(WHAT THIS TASK INVOLVES) Pull every line of the entries that has the word "size".

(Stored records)

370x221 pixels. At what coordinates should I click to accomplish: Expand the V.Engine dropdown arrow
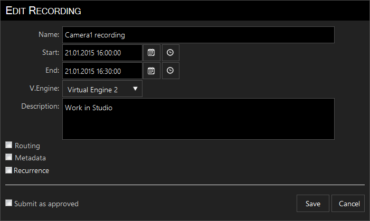(x=135, y=89)
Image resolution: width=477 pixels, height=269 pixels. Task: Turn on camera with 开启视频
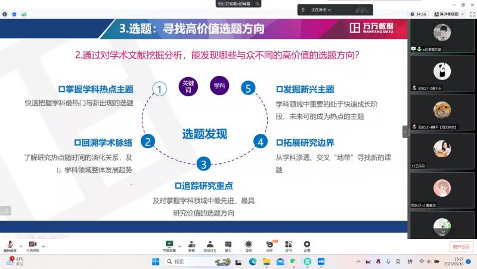[32, 245]
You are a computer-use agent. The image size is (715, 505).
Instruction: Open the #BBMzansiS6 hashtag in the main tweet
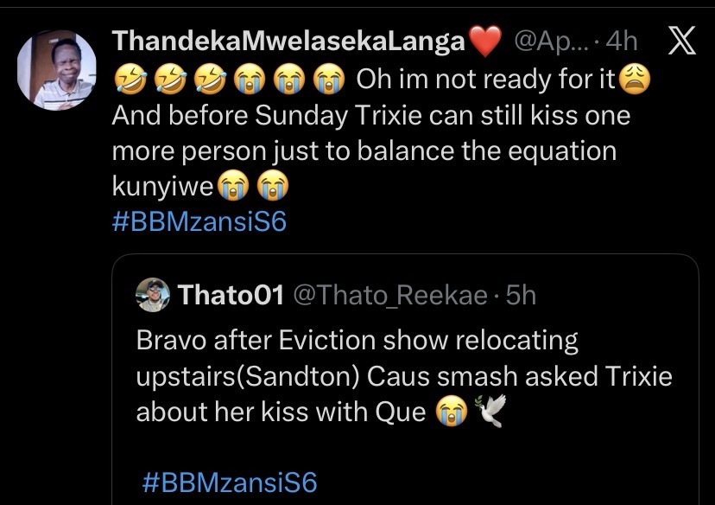199,222
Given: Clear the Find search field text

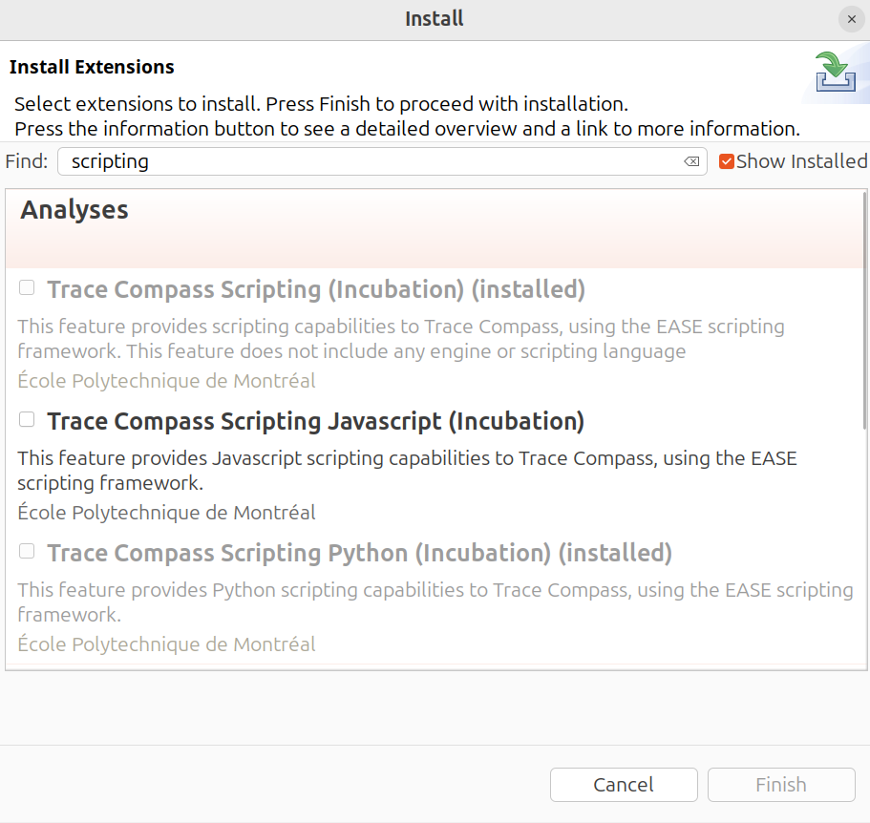Looking at the screenshot, I should pos(691,162).
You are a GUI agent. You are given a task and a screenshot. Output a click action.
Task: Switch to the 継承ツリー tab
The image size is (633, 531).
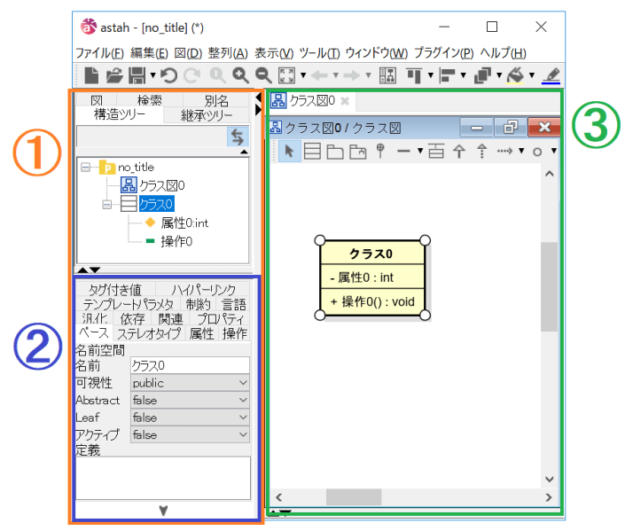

(REPLY)
You are a computer-use agent. The image size is (715, 505).
The image size is (633, 531).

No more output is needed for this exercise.